Au soleil couchant, une sorte de procession se mit en marche, et, conduite par les tahuas et les tahunas, s’en fut, à la lueur des torches et à grand renfort de musiques baroques, offrir solennellement des offrandes aux dieux. Le tiki, drapé dans une tapa et le front ceint d’un diadème en plumes de coq, s’avançait sur un grossier palanquin jonché de verdure. Autour de lui se dressaient, plantées en cierges, une infinité de baguettes blanches ; quatre hommes suivaient, portant, comme des licteurs, les faisceaux sacrés ; venaient ensuite quatre femmes, travesties en guerriers, puis des porteurs chargés d’un porc rôti, de courges de kava, de jattes de popoï en bois de rose ornées de houppes rouges, de bouquets de plumes, de grappes de verroteries. Après avoir été déposées sur l’autel, auprès du chien offert en holocauste, les offrandes suivirent le tiki dans un vahi tapu hanté la nuit par les dieux. C’était du moins ce que nous affirmait sans rire le grand-prêtre, peu disposé à entendre raillerie sur une question aussi délicate.

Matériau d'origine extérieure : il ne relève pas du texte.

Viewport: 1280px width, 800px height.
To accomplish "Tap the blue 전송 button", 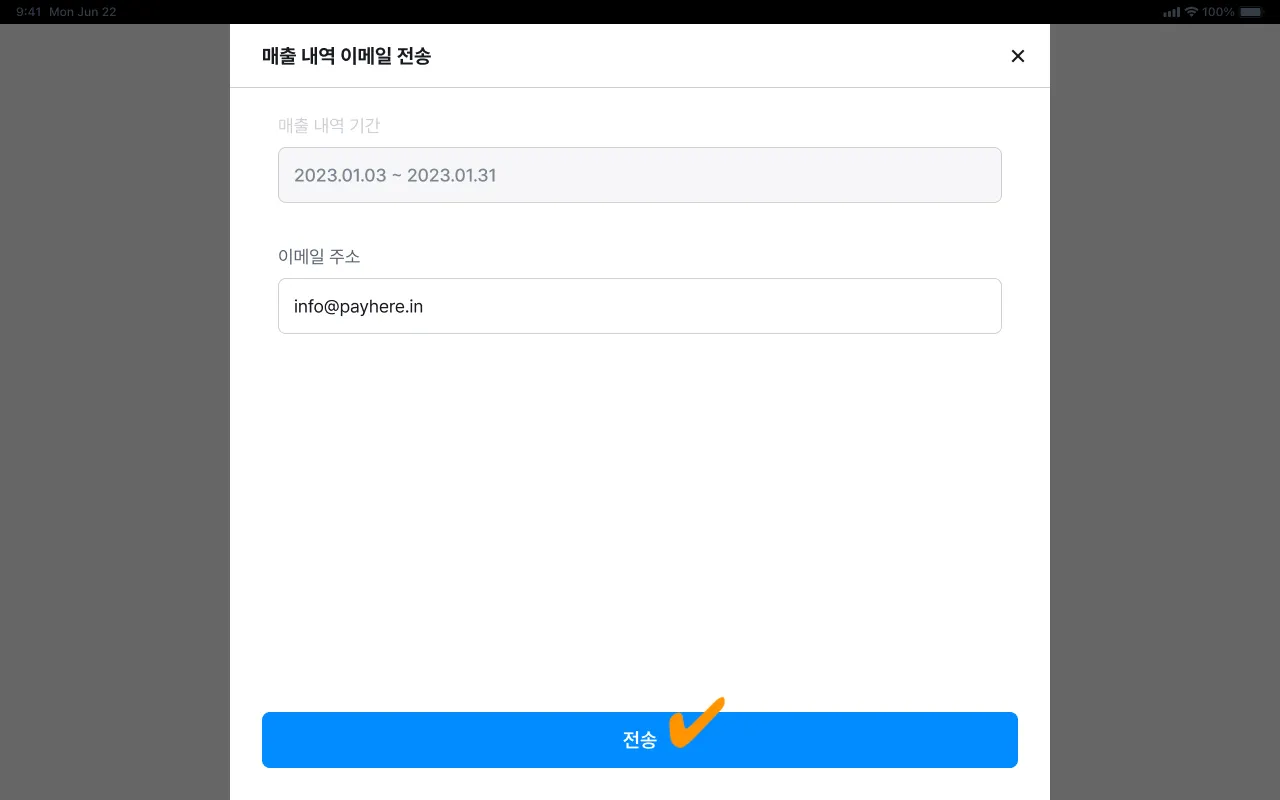I will click(x=640, y=740).
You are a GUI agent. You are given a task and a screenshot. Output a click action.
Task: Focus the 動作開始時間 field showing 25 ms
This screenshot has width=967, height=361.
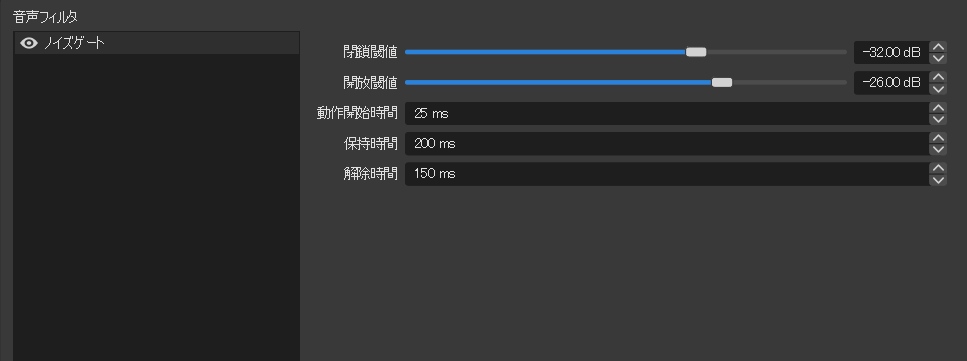(667, 114)
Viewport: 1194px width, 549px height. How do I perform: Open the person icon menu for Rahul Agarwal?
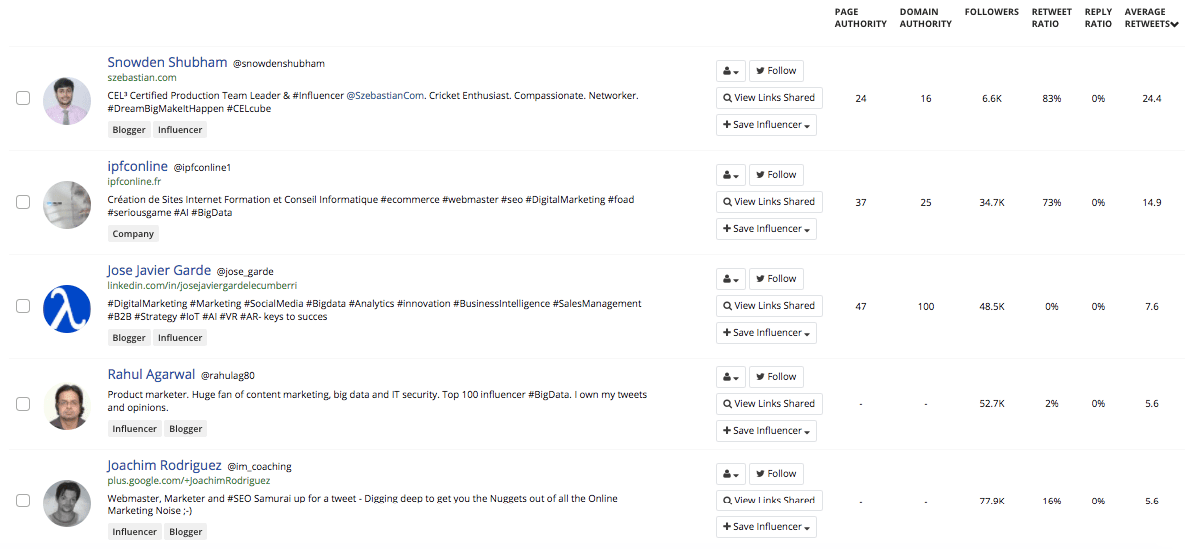pyautogui.click(x=731, y=377)
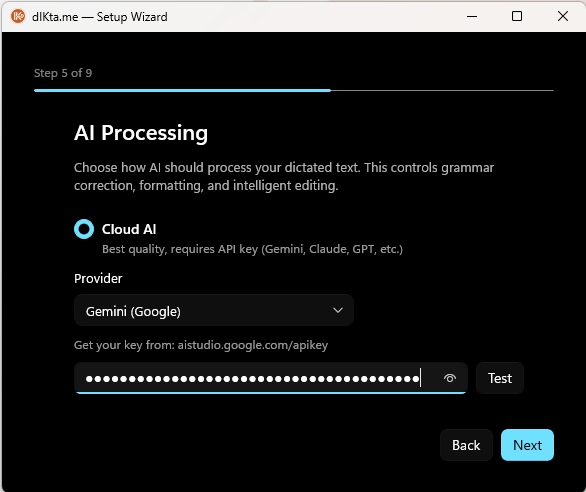Open the Provider dropdown showing Gemini (Google)
586x492 pixels.
tap(214, 310)
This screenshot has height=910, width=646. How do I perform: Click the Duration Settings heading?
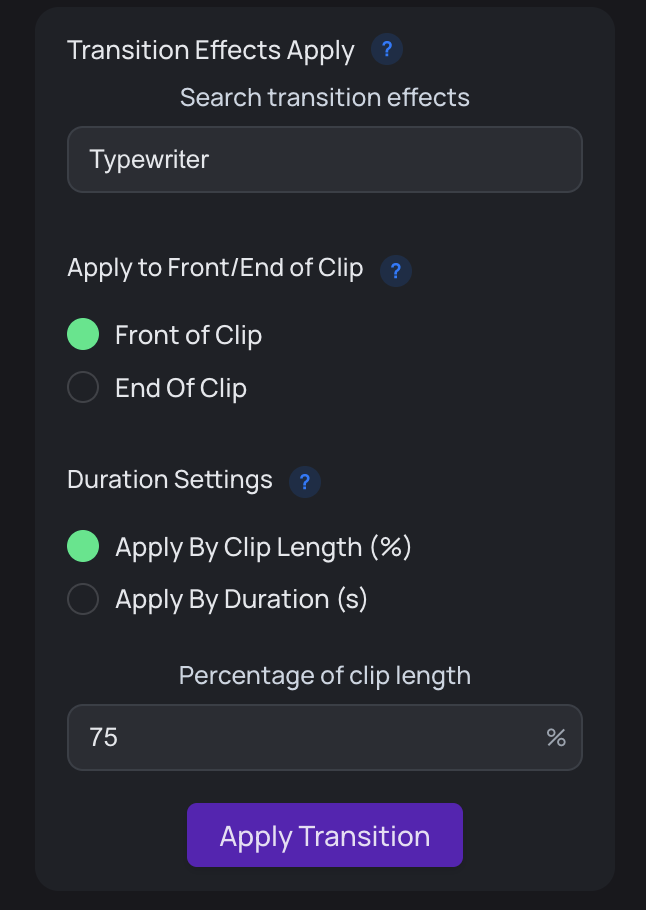click(169, 480)
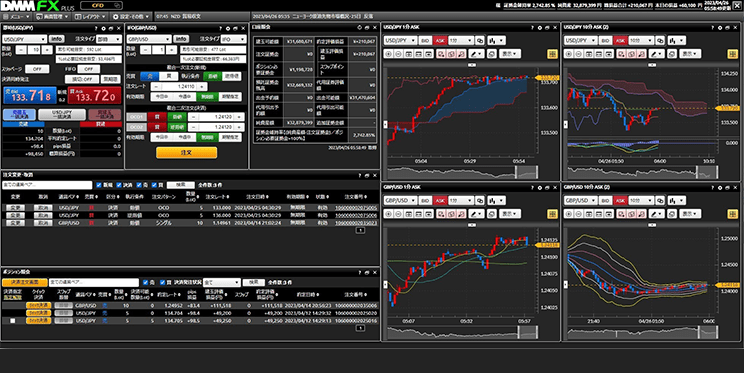744x373 pixels.
Task: Open the drawing pencil tool in USD/JPY 1-minute chart
Action: click(476, 54)
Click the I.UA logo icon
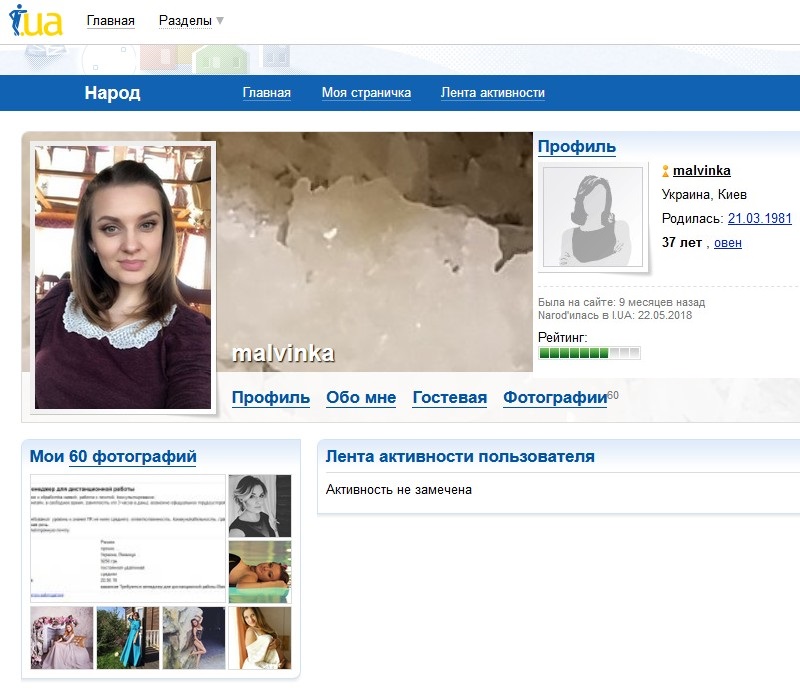 pos(36,21)
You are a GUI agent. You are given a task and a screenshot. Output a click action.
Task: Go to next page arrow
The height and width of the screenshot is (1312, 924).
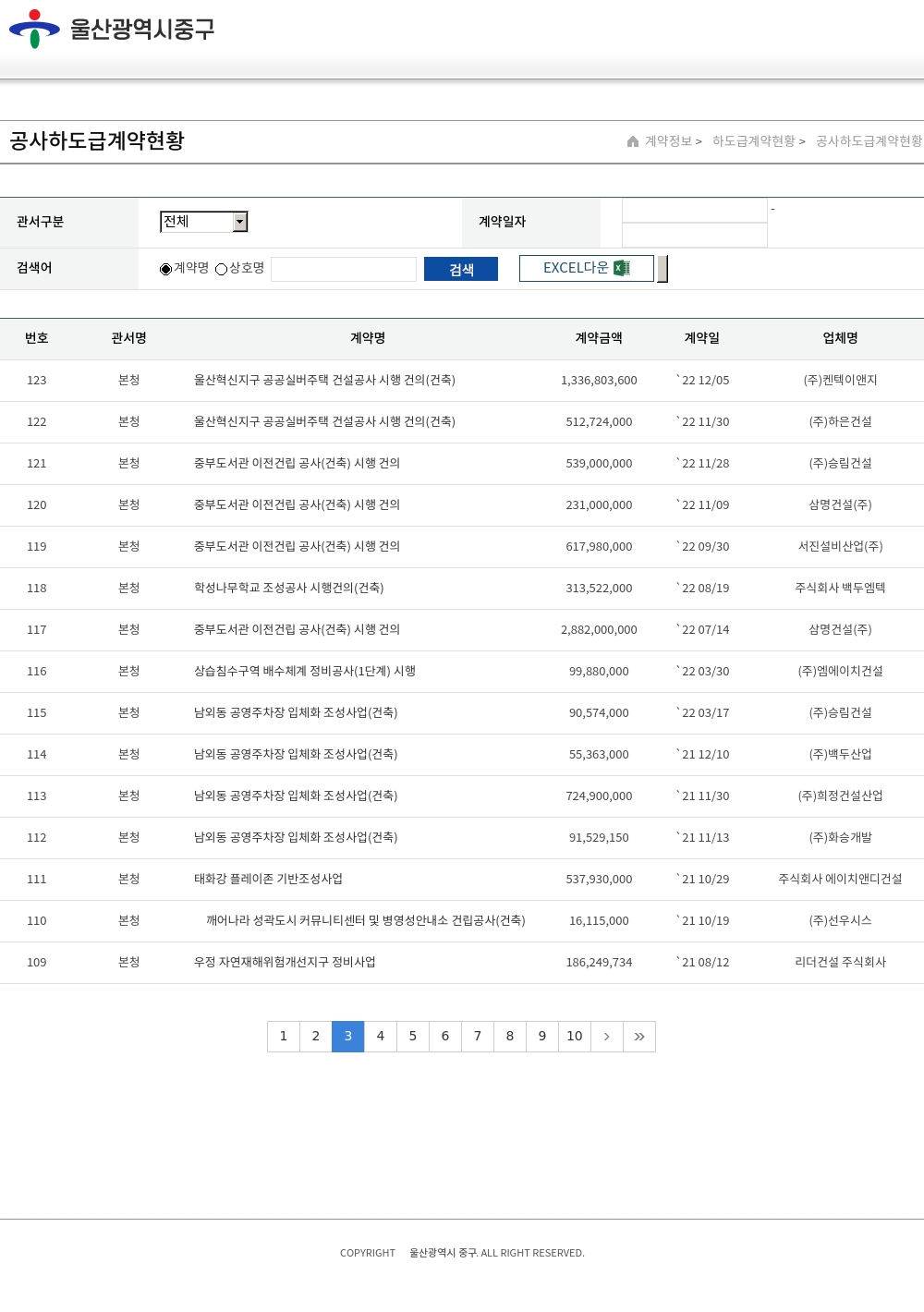[607, 1037]
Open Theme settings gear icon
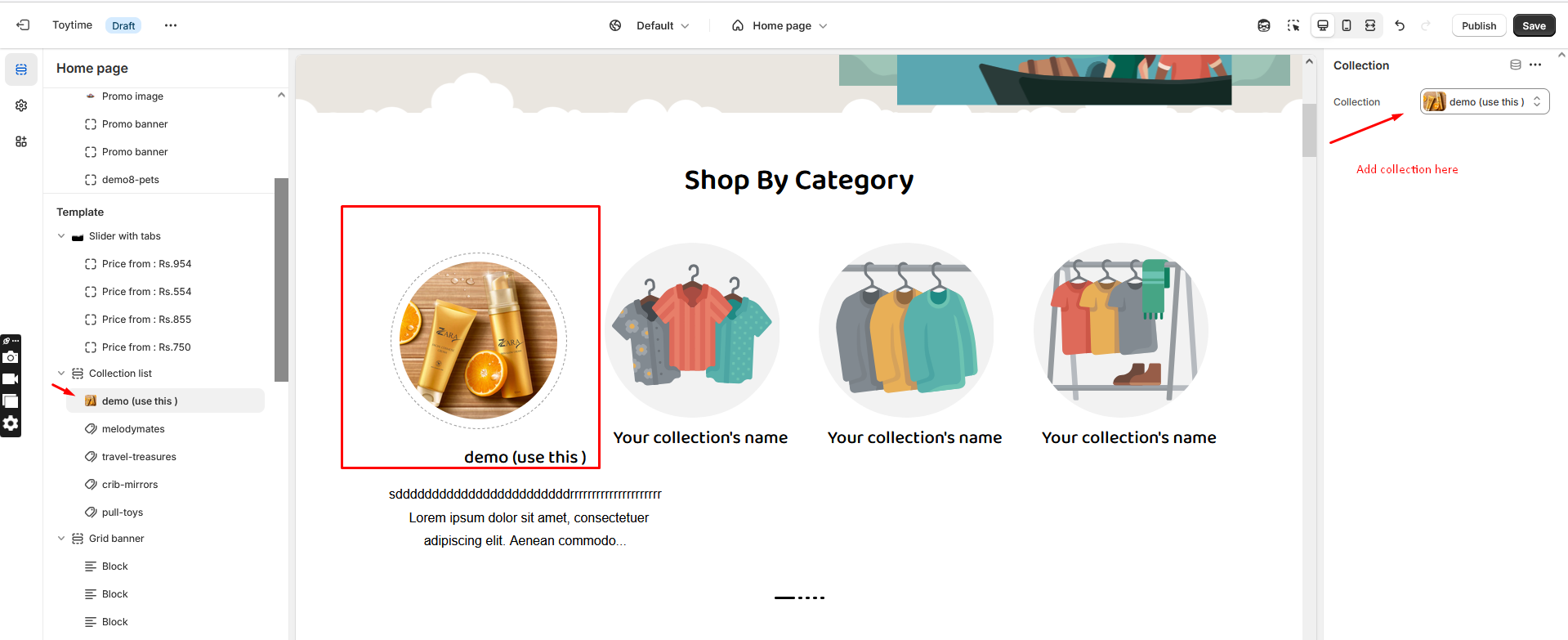 [21, 105]
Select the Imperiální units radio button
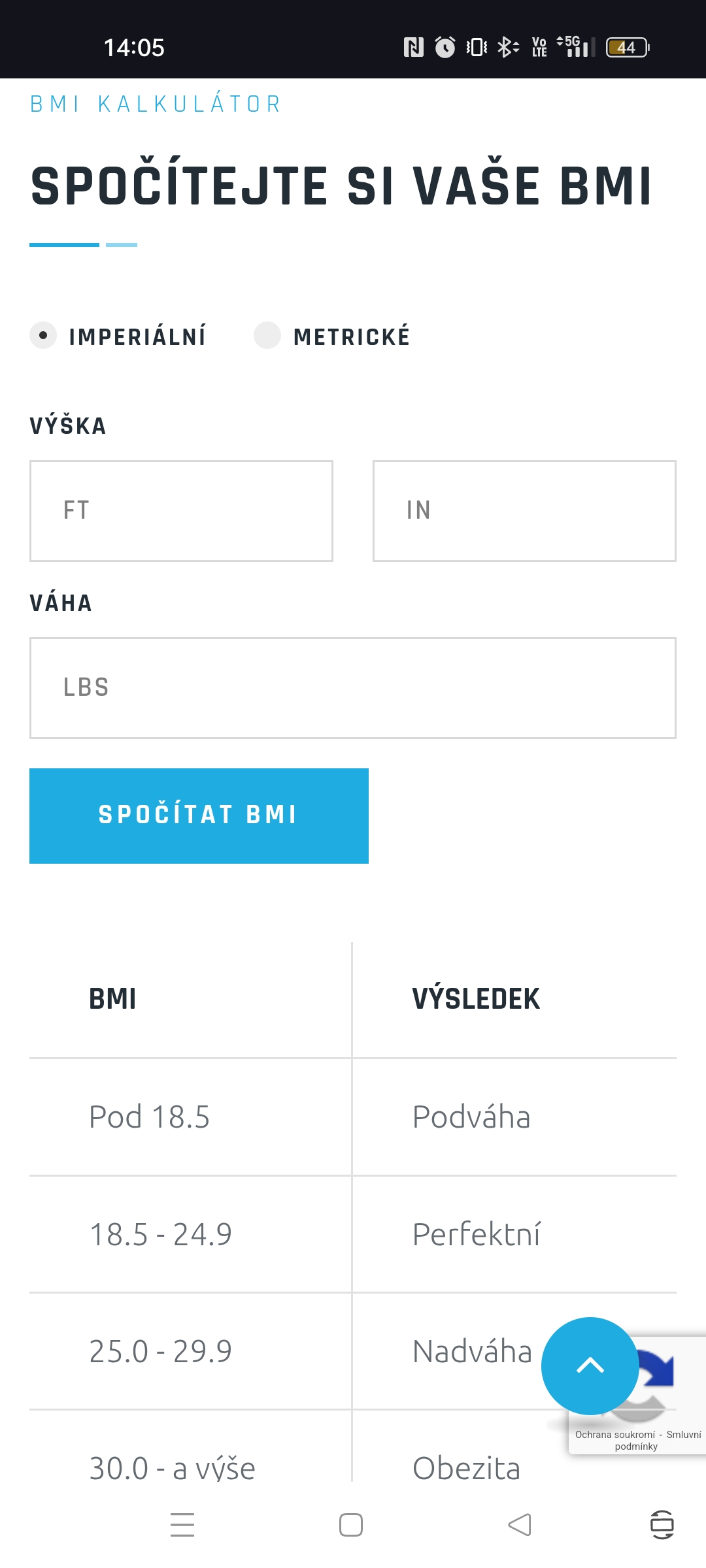Image resolution: width=706 pixels, height=1568 pixels. (x=43, y=335)
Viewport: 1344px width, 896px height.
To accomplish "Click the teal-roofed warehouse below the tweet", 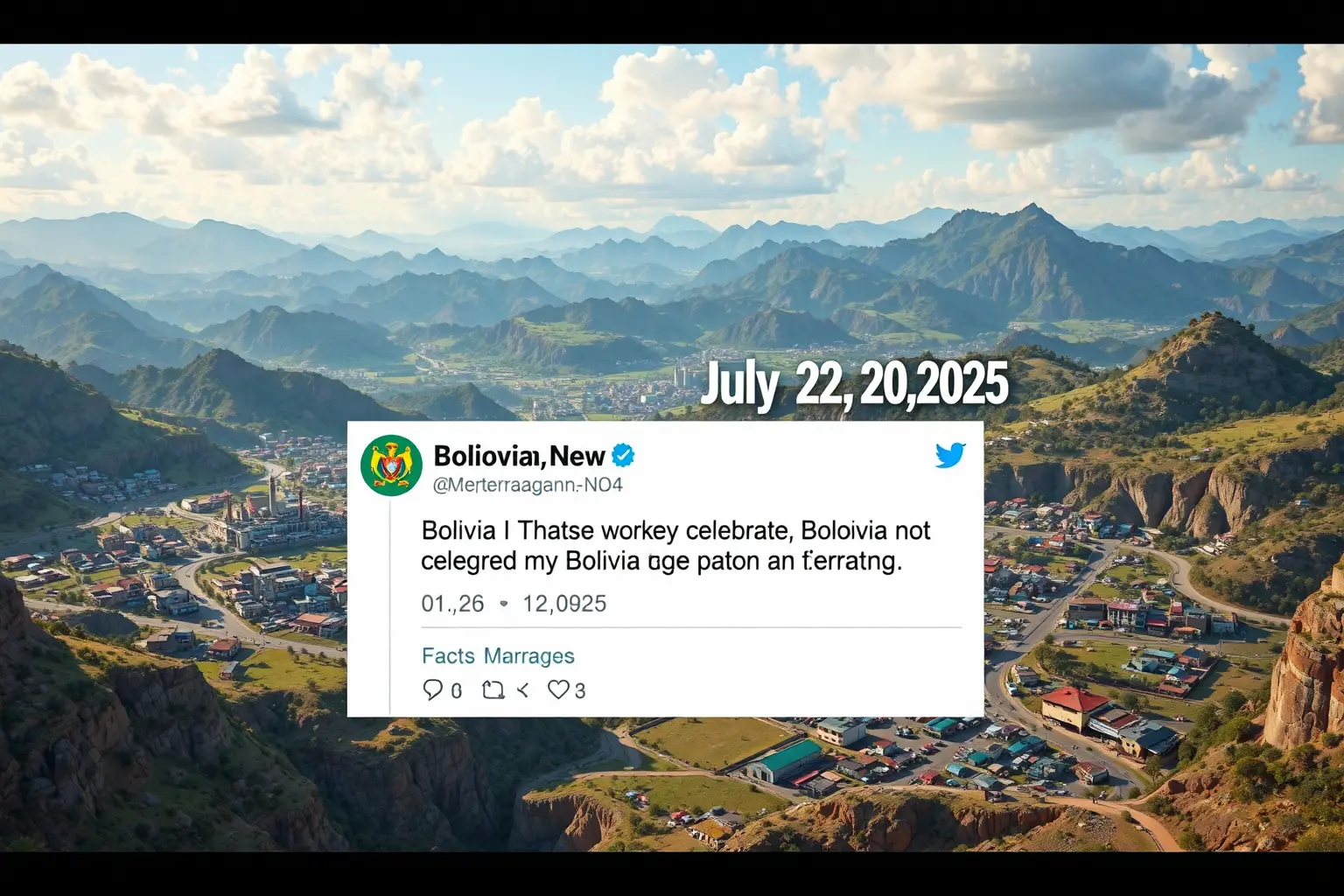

Nous quittâmes le koïka au moment où les forces de l’assemblée se retrempaient aux fraîcheurs du soir. De loin, les bruits de la fête nous arrivaient portés par la brise, tandis qu’une vapeur fauve, d’où s’élançaient comme d’un volcan des effluves de lumière, marquait sur les cimes l’emplacement de ce Brocken nukahivien, que la nuit devait trois fois couvrir de ses chastes voiles. Deux jours après, nous retournâmes au koïka. Les rangs des convives s’étaient fort éclaircis : on buvait, on mangeait, on chantait encore, on dormait surtout. À chaque pas, le pied glissait sur des débris d’alimens. Des hommes abrutis par le kava et le namu[1] nous contemplaient d’un regard stupide, nous appelaient d’une voix éteinte, nous suivaient d’un pas alourdi. Des femmes exténuées ou plutôt des goules aux traits flétris, les yeux ternes et le sourire hébété aux lèvres, à peine drapées de tapas en lambeaux, reposaient étendues sans souci des ornemens qui l’avant-veille encore faisaient leur gloire et leur richesse, et de partout dans cette lourde atmosphère s’élevaient d’acres odeurs qui attiraient sur la place des nuées de moustiques. Telle est la fin de tout koïka. Nous nous enfuîmes avec dégoût, avides d’air pur, de silence et d’ombre, et jamais je n’ai respiré avec plus de passion les bouquets de gardenias, jamais je n’ai baigné avec plus de volupté que ce jour-là mes bras et mon

  1. Nom donné par les indigènes à l’eau-de-vie.